Industry in Indonesia is characterized on the one hand by high-tech production involving skilled workers, and on the other low-tech extraction of raw materials. Production relies on imported materials while raw materials are exported.
At the workshop, Industriall Global Union affiliates identified the need for Indonesia to develop connecting industries such as processing and transportation as part of a comprehensive industrial development policy. Corruption is still a huge problem that needs to be addressed in Indonesia and this eats into resources intended for infrastructure improvement.
The Indonesian Government has developed a national development plan for 2011-2025, known as MP3EI, but the unions were not consulted and are largely unaware of it. The plan identifies Java as a centre for industry, while other regions focus on natural resources.
Affiliates questioned whether the plan centres too much manufacturing in Java at the expense of investment in other regions. A more equal distribution of industry and infrastructure is needed to drive more employment and improved living standards in every region. The plan is based on non-renewable energies rather than providing incentives towards alternative energy or energy-efficient technology and improving industry compliance with environmental responsibilities.

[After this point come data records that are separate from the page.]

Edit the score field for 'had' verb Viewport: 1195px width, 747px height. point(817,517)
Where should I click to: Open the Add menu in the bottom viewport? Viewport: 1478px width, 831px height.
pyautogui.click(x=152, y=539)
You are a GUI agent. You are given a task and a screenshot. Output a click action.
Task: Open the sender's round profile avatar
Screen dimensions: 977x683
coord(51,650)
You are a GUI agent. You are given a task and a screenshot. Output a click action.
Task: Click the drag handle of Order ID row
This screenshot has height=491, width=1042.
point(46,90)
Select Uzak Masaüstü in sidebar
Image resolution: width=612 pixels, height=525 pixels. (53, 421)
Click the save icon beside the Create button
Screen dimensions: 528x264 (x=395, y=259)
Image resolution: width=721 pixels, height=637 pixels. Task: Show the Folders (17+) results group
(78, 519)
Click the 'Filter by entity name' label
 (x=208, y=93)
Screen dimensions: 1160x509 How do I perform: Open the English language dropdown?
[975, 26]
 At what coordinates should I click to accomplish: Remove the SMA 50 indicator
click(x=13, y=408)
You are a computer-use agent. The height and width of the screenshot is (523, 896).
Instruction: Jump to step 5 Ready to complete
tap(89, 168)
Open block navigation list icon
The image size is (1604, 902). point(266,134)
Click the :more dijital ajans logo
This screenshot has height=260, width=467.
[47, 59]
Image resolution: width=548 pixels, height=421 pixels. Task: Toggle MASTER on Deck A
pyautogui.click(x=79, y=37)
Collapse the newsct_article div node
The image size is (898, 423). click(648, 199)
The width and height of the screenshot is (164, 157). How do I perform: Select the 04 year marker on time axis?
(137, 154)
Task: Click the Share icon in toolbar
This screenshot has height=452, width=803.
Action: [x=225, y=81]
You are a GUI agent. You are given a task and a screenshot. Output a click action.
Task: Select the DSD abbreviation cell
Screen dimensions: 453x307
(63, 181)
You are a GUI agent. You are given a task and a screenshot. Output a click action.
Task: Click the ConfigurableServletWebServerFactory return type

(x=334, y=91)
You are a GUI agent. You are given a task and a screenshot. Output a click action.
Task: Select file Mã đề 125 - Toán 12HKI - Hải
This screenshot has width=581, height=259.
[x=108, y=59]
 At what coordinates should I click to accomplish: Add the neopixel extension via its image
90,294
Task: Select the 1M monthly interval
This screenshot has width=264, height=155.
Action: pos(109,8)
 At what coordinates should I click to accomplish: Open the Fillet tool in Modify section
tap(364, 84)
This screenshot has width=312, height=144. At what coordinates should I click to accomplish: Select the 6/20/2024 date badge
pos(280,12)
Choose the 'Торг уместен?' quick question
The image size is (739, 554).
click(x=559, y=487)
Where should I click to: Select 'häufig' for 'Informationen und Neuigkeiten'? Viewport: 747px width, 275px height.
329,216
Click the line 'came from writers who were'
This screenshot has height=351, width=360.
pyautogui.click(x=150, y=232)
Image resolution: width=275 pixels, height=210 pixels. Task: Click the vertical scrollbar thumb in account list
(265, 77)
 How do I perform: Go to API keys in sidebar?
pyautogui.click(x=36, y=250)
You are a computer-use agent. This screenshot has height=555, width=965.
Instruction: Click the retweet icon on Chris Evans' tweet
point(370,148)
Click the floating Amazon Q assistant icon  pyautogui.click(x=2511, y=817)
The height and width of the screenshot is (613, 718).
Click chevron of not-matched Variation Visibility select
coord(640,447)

Affiliates concluded that there is a need to work in coalition with other unions and civil society. They committed to raising awareness of sustainable industrial policy and of the MP3EI plan among their members and the wider Indonesian trade union movement. Resolutions on sustainable industrial policy will be put to the congresses of federations and confederations. During the meeting a dedicated Facebook group was created and many posts have already been made.
Planning will continue at the next meeting of the IndustriALL Indonesia Council, which will take the lead on the issue.
Minimum wages in Indonesia are set at regional level. Unions have managed to win large increases in minimum wages, but they still do not cover a worker’s basic needs. Inequality is increasing and there are large regional variations in wage levels: one region of Indonesia has the second lowest minimum wage in South East Asia, after Laos. The government is now proposing to only increase the minimum wage every 5 years with no cost of living increases in between.
Affiliates discussed how the minimum wage does not take account of company profits, which are high compared with wage increases. There was discussion of how sectoral bargaining can be used to make sure that more of the value created in global supply chains is retained in Indonesia towards a fairer distribution of corporate profit.
There are some examples of sectoral bargaining in Indonesia, but it is not widespread and the employer counterparts are not representative. An industry approach could help to equalize regional differences in wages and ensure that workers within the same company are paid the same wage, wherever they are located.
The unions agreed that there is value to the current minimum wage fixing mechanism since unions and employers have a voice in it, but it needs improvement. The quality and quantity of the components that make it up need to be improved and it should be properly enforced with sanctions for companies that pay below the minimum wage. Government action is also need to keep prices down after wage increases. The government proposal to only issue increases every 5 years must be rejected.
The workshop concluded with agreement on promoting joint actions and better coordination between unions on wage demands. Among these should be progress towards national sectoral wage agreements.